Some presidential candidates, such as Donald Trump, are newcomers to the anti-illegal-immigration cause; but Rick Santorum has been there all along, building a demonstrable record against amnesty. So when Santorum released a new proposal for immigration policy on August 20, he merited more attention than he received.

On just about any subject, Santorum provides an unusually forthcoming interview — and so he proved when I caught up with him on Friday.

“My plan is different because it puts the American worker first,” Santorum said. He explained:

There really isn’t anybody out there with a plan that looks at how our entire immigration system disadvantages those who are hurting the most in our country — the people who want to work and are finding it harder to find jobs and have to take less because of competition [from immigrants]. If you look at wages in the last 25 years, the average increase has been about a nickel per year per hour. It’s anemic. So one of the things I talk about is, it’s important not just to look at illegal immigration, but legal immigration, which has brought in over a million people a year in this country. You have to look at both, because both have an impact on people’s ability to find work.

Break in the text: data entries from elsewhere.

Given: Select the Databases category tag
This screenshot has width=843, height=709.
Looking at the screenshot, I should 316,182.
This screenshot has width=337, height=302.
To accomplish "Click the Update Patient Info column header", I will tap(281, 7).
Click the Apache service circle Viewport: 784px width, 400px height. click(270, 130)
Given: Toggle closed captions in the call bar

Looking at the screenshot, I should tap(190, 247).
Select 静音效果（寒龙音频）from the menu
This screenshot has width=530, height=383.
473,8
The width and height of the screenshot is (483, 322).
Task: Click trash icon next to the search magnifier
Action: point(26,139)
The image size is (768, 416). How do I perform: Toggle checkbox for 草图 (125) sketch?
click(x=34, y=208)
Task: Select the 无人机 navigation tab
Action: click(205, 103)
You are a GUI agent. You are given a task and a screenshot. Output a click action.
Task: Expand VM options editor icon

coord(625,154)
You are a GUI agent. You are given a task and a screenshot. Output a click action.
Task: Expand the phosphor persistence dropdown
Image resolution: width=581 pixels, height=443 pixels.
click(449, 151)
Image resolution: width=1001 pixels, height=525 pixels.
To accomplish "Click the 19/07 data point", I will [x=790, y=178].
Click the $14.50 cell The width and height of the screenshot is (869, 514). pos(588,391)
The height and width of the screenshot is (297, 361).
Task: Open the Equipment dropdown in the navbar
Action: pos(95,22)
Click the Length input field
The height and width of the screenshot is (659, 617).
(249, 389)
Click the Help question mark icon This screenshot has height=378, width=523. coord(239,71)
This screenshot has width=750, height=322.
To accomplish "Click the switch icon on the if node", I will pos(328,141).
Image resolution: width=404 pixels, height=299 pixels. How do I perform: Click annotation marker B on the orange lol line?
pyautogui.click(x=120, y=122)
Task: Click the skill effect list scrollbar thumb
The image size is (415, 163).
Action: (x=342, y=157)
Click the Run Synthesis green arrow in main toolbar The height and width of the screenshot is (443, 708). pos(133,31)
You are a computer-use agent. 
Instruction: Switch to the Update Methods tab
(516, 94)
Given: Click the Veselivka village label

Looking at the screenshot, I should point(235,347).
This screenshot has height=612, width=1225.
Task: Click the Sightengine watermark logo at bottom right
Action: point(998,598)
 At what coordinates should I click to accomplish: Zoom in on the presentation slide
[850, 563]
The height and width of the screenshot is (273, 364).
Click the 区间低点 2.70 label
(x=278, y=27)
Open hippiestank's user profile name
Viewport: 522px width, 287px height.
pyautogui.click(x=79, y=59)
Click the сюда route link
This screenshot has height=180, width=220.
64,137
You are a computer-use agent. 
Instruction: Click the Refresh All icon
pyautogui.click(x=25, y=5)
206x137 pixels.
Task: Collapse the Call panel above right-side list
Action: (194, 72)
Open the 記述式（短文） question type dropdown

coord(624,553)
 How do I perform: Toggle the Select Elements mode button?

Toward that end, Santorum proposes ending “chain migration” (quick admission for non-nuclear family members of current immigrants) and the visa lottery, along with some new limits on H-1B (skilled labor) visas — steps he says will result in a 25 percent cut in the number of legal immigrants. On top of the by-now familiar steps to curtail illegals — new walls, new border technology, more agents at the border — the cut in legal immigrants, he says, should provide significantly better opportunities to American workers.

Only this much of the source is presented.